Quant à Jean-Marie François Biagui, à la tête du Secrétariat général du Mfdc depuis 2001, il a créé un parti politique, avec un acronyme similaire (Mfdc) signifiant Mouvement pour le fédéralisme et la démocratie constitutionnelle.

Mais pour Babacar Justin Ndiaye, ces dissidences ne changent rien, fondamentalement, à la contestation dans le Sud. ‘‘Le Mfdc mène, depuis 1982, un combat ouvertement et courageusement assumé partout : sur le terrain des hostilités militaires, dans les médias et sur au moins trois continents. Par conséquent, toutes les bandes armées ont essaimé de ses flancs et de ses idées’’, déclare-t-il dans un commentaire publié hier sur le site “dakaractu.com’’. L’économie contre la politique Signe encourageant pour les autorités sénégalaises toutefois, d’anciens dirigeants légitimes, dont les fondateurs du maquis Kamoughé Diatta, Adjino Moto, ex-lieutenant de Sidy Badji, prônent le retour de la paix. Une pacification qui va se construire sur des bases économiques. L’horizon s’éclaircit peu à peu (départ de Jammeh, rapprochement Dakar – Bissau).

Mais la performance économique pour effacer les revendications politiques tarde à se concrétiser. Pour le maire de Ziguinchor, il faut ‘‘impliquer les services administratifs, les plus hautes autorités pour que, dans ces localités, soient créées des zones économiques.
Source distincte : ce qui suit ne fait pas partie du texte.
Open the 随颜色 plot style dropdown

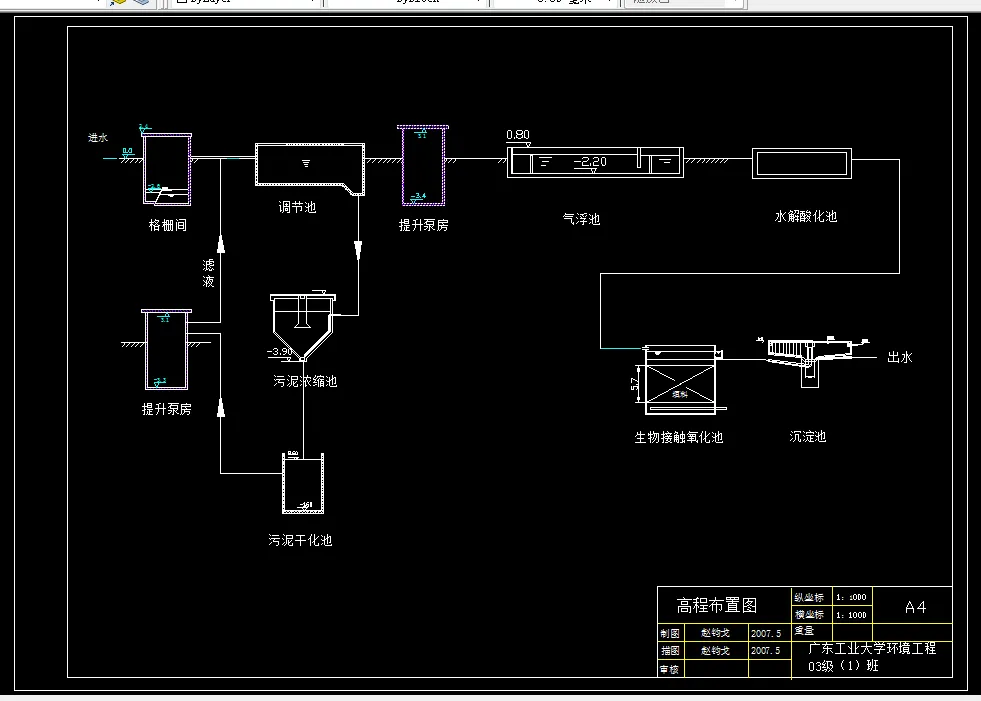[x=684, y=3]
Depuis les indépendances, les zones frontalières ont été celles des conflits. Il faut qu’elles deviennent des zones économiques intégrées’’, déclare Abdoulaye Baldé. Malgré le fait que ‘‘le déficit de savoir-faire engendre un excédent de pollutions tous azimuts’’, dixit Babacar J. Ndiaye, le gouvernement de la deuxième alternance montre de bonnes dispositions pour le règlement définitif du conflit.

Fin juin 2012, le gouvernement de Macky Sall a tenu le Conseil des ministres décentralisé à Ziguinchor avec des promesses de 360 milliards de francs Cfa pour 54 projets qui devaient être inscrits dans le Programme triennal d’investissement public (Ptip) 2013-2015.

Un an plus tard, toujours en réunion du Conseil des ministres, le communiqué qui sanctionnait la résolution présidentielle faisait état d’un ‘‘nouveau mode opératoire pour l’accélération du développement de la Casamance, en passant du concept de Désarmement, démobilisation, réintégration (Ddr) à une stratégie durable, bâtie sur 3 piliers : la Réconciliation, la reconstruction et le développement durable (Rrdd)’’.

Un appui de 20 milliards de francs Cfa de la Banque mondiale est annoncé, dans la foulée, pour le financement du pôle de développement de la Casamance. Ce projet vise, au cours des cinq prochaines années, à réduire la vulnérabilité économique de la région et permettra, ainsi, de redynamiser l’économie locale, de promouvoir la création d’emplois et de consolider la paix. Les réalisations du Programme d’urgence pour la modernisation des axes frontaliers, dénommé Puma, dans le Sud, pourraient être un bon début de solution avec le désenclavement qui devrait débloquer le potentiel économique de la Casamance. Etant entendu, bien sûr, que les ‘‘rebelles’’ affichent les mêmes dispositions d’aller à la paix.